How times have changed.  As media outlets struggle with the loss of advertising dollars to Google, business news is having a renaissance.

Turns out people do care about Business news.  And, the people who read business news are actually prepared to pay for it via subscriptions. 

This has led to media outlets investing more resources in business news, with healthy competition to recruit the best business news reporters.

We’ve seen new business media emerge and the standard of business reporting has never been higher.

For the past two years, I had the privilege of judging the New Zealand Shareholders Association business journalism awards and was impressed by the quality of the entries.  It restored my faith in the importance of independent journalism and was a refreshing break from the tiresome clickbait approach to “news” that has become the new norm.

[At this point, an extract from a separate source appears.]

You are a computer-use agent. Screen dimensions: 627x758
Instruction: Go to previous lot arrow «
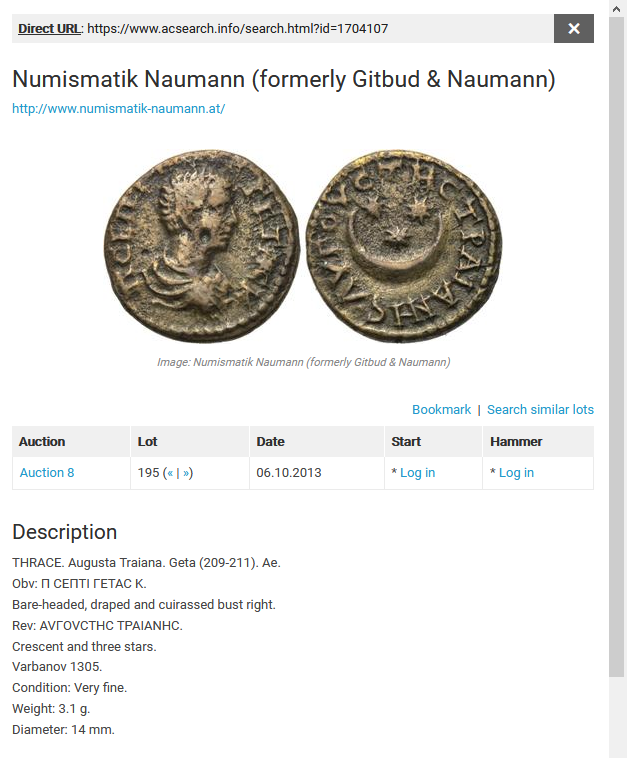pos(171,473)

Encouragingly, there were a number of in-depth investigations that shone a light on some of the more dubious transactions and characters operating in our capital markets.  This kind of journalism takes time so it was great to see journalists allowed to devote the necessary time to investigate and report on these often complex matters.

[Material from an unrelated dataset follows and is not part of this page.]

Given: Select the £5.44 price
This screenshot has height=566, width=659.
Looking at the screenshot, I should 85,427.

Entries are now open for the New Zealand Shareholders Association (NZSA) 2023 business journalism awards.  The winners will be announced in November.

The New Zealand Shareholders Association has supported the business journalism awards for a number of years, in line with its mission to represent the interests of retail investors.

A number of international surveys have shown that many people just don’t trust the sharemarket because they believe it is a boys’ club where a small clique of large investors profit because they have an inside track on information.

Of course there are laws to ensure that important company information is publicly disclosed in a timely fashion.  And social media has led to a tsunami of opinions being shared about which companies to invest in. 

This is designed to level the playing field for all investors but it’s a big job for a retail investor to sift through all this to develop an informed view on where to invest their money.

That’s why quality business journalism is so important. Good journalists are trained to report verified facts, ask questions and critically analyse company responses.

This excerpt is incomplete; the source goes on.